* [Collected data entries]:
::::
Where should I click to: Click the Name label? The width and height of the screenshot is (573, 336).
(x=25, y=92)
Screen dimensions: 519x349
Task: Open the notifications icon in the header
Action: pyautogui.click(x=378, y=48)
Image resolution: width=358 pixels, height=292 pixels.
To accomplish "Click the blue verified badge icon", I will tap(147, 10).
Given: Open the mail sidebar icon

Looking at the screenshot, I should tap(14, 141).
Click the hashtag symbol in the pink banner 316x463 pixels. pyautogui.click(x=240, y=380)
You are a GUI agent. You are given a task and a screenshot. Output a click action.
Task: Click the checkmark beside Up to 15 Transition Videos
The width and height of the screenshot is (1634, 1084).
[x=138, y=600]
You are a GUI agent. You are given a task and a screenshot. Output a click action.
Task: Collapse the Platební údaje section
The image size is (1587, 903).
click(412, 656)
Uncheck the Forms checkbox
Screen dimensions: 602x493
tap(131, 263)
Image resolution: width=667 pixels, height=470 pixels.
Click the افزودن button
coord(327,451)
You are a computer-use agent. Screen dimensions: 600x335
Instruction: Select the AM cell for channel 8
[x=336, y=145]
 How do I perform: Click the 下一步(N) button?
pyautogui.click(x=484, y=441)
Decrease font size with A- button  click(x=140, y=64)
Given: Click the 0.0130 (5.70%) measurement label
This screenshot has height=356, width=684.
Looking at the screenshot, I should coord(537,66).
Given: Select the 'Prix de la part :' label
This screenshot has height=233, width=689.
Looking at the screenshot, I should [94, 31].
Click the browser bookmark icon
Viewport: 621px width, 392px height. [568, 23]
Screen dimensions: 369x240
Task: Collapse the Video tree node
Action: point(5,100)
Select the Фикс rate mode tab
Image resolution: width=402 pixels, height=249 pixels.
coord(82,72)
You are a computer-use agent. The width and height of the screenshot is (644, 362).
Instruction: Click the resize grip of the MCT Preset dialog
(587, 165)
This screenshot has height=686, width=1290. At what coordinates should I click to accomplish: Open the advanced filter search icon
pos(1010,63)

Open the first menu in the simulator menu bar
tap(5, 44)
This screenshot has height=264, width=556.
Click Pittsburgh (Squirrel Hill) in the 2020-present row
::::
* [Assignment]:
Please retype the records above starting with the line that contains "Instruction: Click the" and stopping after the last line, changing nothing.

* [Task response]:
Instruction: Click the resize grip of the MCT Preset dialog
(587, 165)
This screenshot has height=686, width=1290. At what coordinates should I click to accomplish: Open the advanced filter search icon
pos(1010,63)

Open the first menu in the simulator menu bar
tap(5, 44)
This screenshot has height=264, width=556.
Click Pittsburgh (Squirrel Hill) in the 2020-present row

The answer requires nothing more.